At his death, he was the third longest serving senator in US history.
Last week, he asked the Massachusetts governor to change state law to allow a speedy succession when his Senate seat became vacant.
Analysts suggest that Senator Kennedy feared a lengthy gap could deny Democrats a crucial vote on Mr Obama's flagship health reform.
His death comes weeks after that of his older sister, Eunice Kennedy Shriver, on 11 August.
US MEDIA REACTION TO TED KENNEDY'S DEATH
Kennedy was at the center of the most important issues facing the nation for decades, and he did much to help shape them. A defender of the poor and politically disadvantaged, he set the standard for his party on health care, education, civil rights, campaign-finance reform and labor law
He was a Rabelaisian figure in the Senate and in life, instantly recognizable by his shock of white hair, his florid, oversize face, his booming Boston brogue, his powerful but pained stride. He was a celebrity, sometimes a self-parody, a hearty friend, an implacable foe, a man of large faith and large flaws, a melancholy character who persevered, drank deeply and sang loudly. He was a Kennedy.
Seared in my memory: When I interned at the Heritage Foundation, I would pop into Mass at Saint Joseph's on the Hill. And I would almost always find myself sitting near Ted Kennedy. He's responsible for things that are deeply offensive to my conscience and diametrically opposed to the teachings of the Catholic faith, and he probably led some people astray by his example. But our faith also teaches that we are all sinners and that there is redemption. He had some incredibly good forces in his life, not least among them his sister, Eunice, who just died. I pray for the repose of his soul. R.I.P. Senator Kennedy.
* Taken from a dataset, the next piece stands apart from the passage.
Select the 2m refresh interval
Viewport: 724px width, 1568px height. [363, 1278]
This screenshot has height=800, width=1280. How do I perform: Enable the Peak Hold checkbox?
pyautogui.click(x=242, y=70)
Elected first in 1962, the 77-year-old Massachusetts liberal was rooted in the civil rights and Great Society battles of that decade, but his enduring strength was an ability to renew himself through his mastery of issues and the changing personalities of the Senate. Nowhere was this clearer than in Kennedy's early support of Barack Obama in 2008, when the young Illinois Democrat needed to establish himself against more veteran rivals for the White House. Kennedy not only campaigned for Obama but, at risk to his own health, opened the Democratic National Convention a year ago in Denver and returned to Washington repeatedly last winter to cast needed votes to move the new president's economic recovery agenda.
In many ways, he was the last man standing, straddling a mythic family mantle of fame and a vaunted career of political service, all the while wearing the crown of Camelot decades after its heyday...the senator's death brought to a close a storied political era - of assassinations, Jackie O, Palm Beach, Chappaquiddick - and a lifetime of both tragedy and public service.
In losing Kennedy, Obama loses a key Senate dealmaker at a crucial moment in legislative negotiations over the health care bill. Though an icon of Democratic liberalism, Kennedy was known to colleagues as a jovial pragmatist, whose many friendships with colleagues across the political and ideological spectrum made him one of the Senate's most influential players.